The need for changes in the system of approvals was very apparent in the earliest years of the AIDS epidemic when there were no treatments available to patients other than those used to address the opportunistic infections that came about as a result of a compromised immune system – and even those treatments were often without much impact.  The average length of time that it took for a drug approval was much longer than it is today. According to a table developed by the General Accounting Office, in 1987 the average length of time from submission to approval for a new drug was at its longest – 33 months. By 1992 it was 18 months. In short the need was extreme, the ability of the system to deliver was not. 

Though the wheels of progress moved slowly,  as a result of AIDS activism, eventually changes came about that resulted in formalized mechanisms that had been under consideration to expedite drug approvals.  The result were several new mechanisms introduced over a period of years designed to facilitate approval as part of the FDA review process – Priority Review, Fast Track, and Accelerated Approval.   And the most recent pathway for expediting approval came in 2012 with the Breakthrough Therapy Designation.

But speeding approvals were also sometimes associated with at least a perceived sacrifice in safety. In the early 2000s there emerged a public debate about the impact of these programs when several high profile drugs were associated with serious side effects, some of which were eventually withdrawn from the market. Several drugs that had been Fast Tracked were withdrawn either for lack of efficacy or safety reasons such as hepatoxicity and cardiovascular events. 

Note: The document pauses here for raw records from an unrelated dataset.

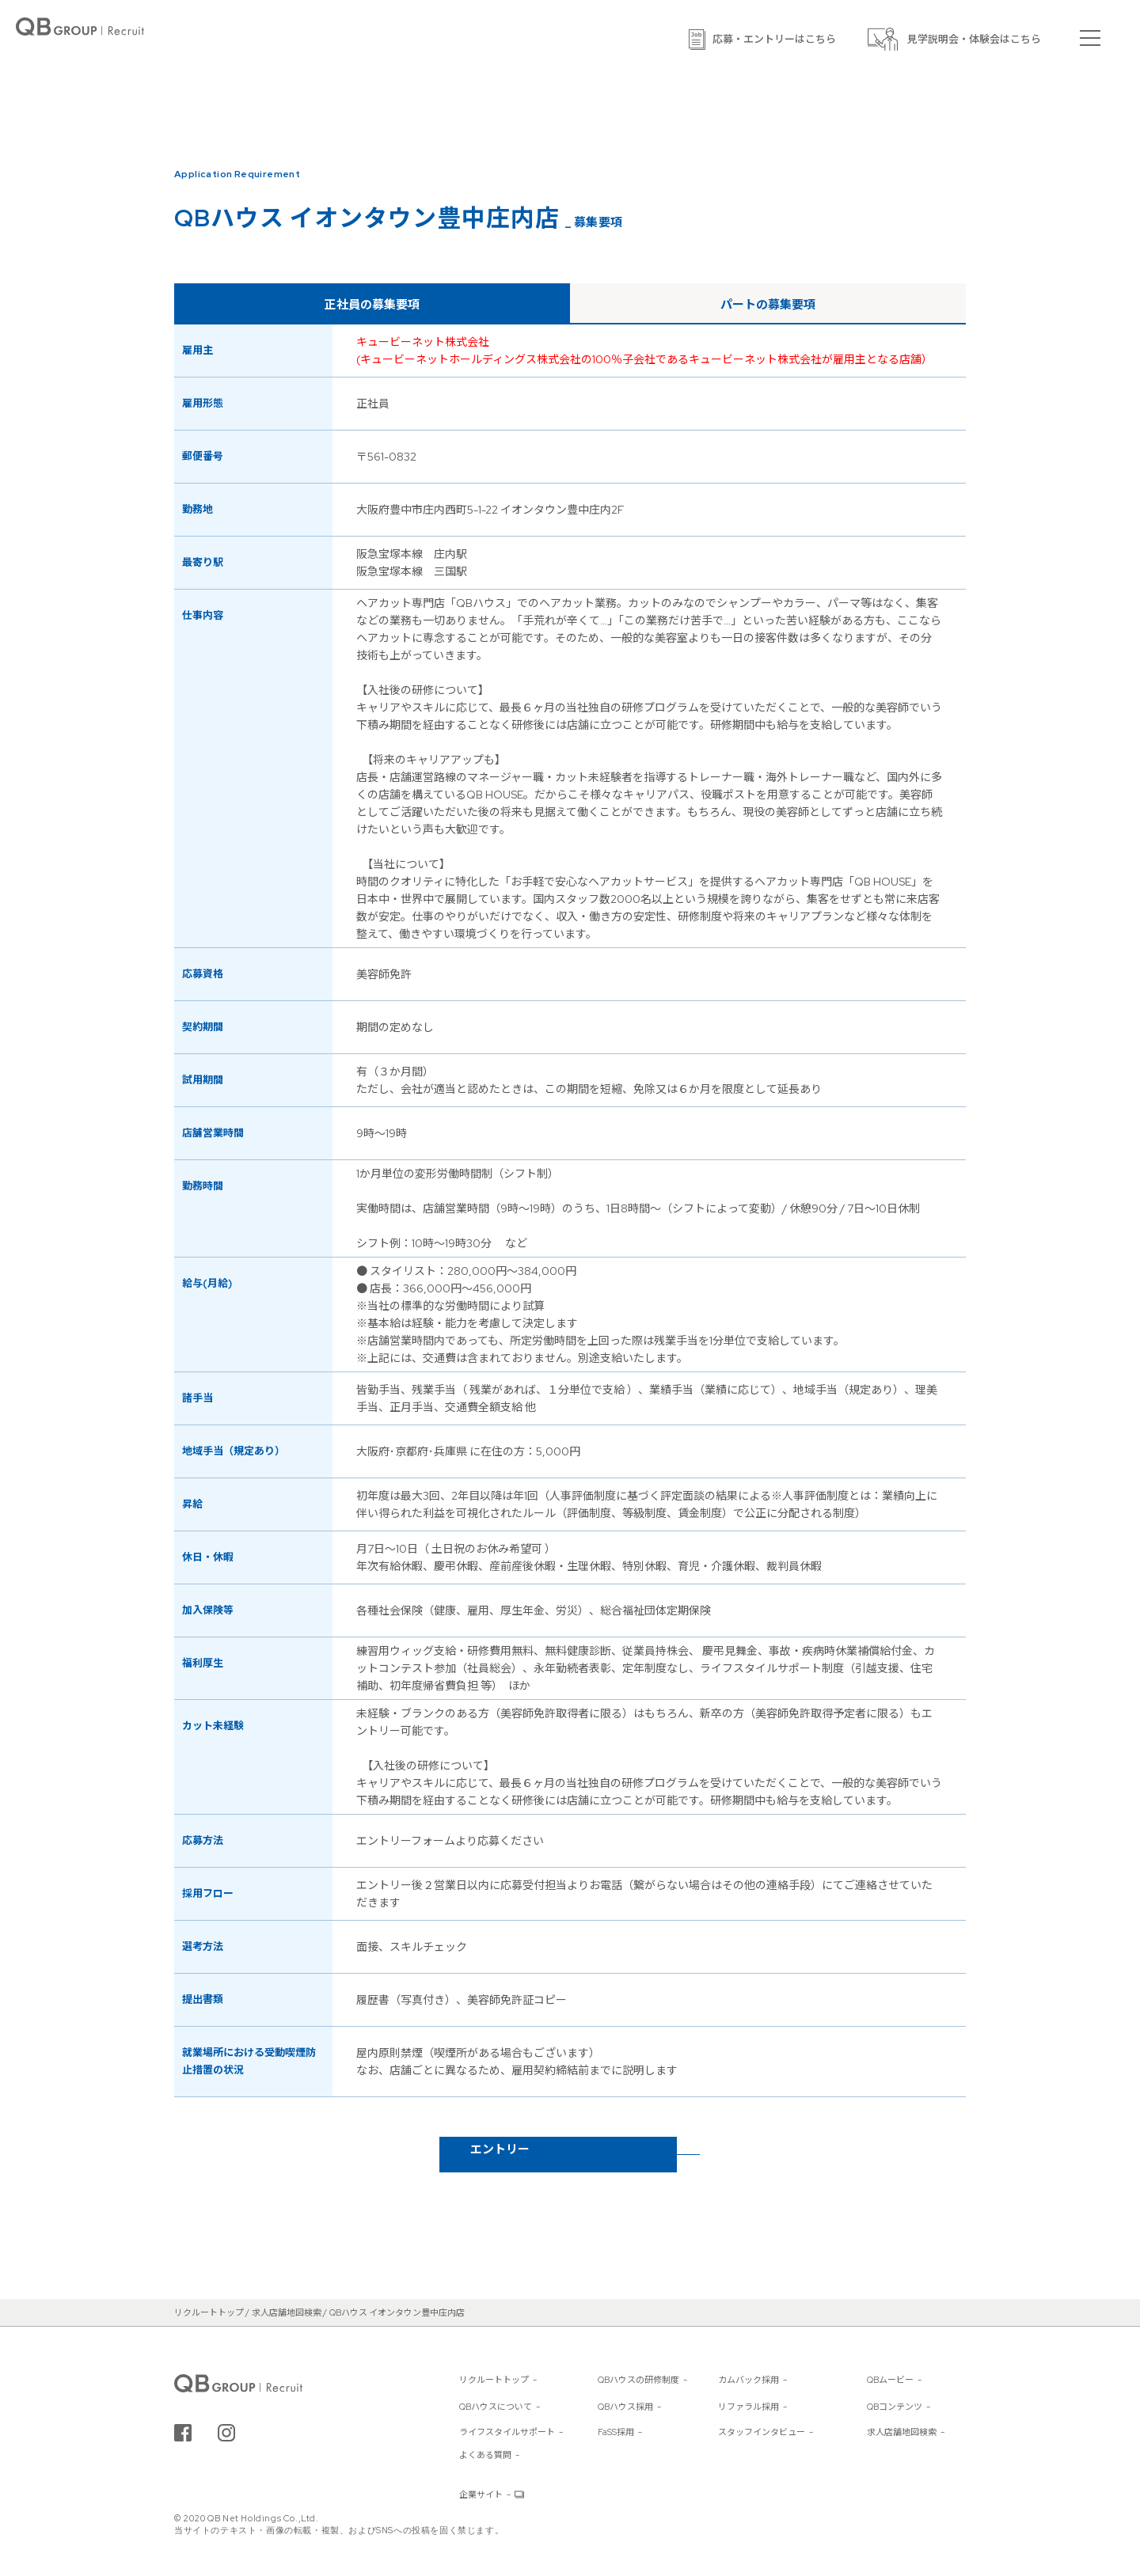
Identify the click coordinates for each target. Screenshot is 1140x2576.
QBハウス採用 (625, 2406)
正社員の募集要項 (372, 305)
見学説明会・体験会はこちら (974, 39)
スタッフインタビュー (761, 2432)
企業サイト (481, 2494)
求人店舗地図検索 (902, 2432)
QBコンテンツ (894, 2406)
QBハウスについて (495, 2406)
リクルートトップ (494, 2379)
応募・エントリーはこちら (774, 39)
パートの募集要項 (767, 305)
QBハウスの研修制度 (638, 2379)
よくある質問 (485, 2454)
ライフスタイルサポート (507, 2432)
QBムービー (890, 2379)
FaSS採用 (616, 2432)
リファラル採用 (748, 2406)
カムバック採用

We are now on the cusp of a good deal of change that is poised to pick up the pace broadly. 

As we approach a new level of a systemic easing the regulatory burden – one that goes beyond what was accomplished in the past in that regard- often coupled with reassurances that FDA’s gold standard will not be compromised – we have to be aware that getting the pendulum in exactly the right spot is likely impossible.  Most of the focus so far has been on the steps being taken to speed up and facilitate the process of approval. But in doing so, we have to also ensure that our methods for evaluating that whether the “gold standard” is being maintained are also modernized so that we keep up with monitoring the effects of so much change.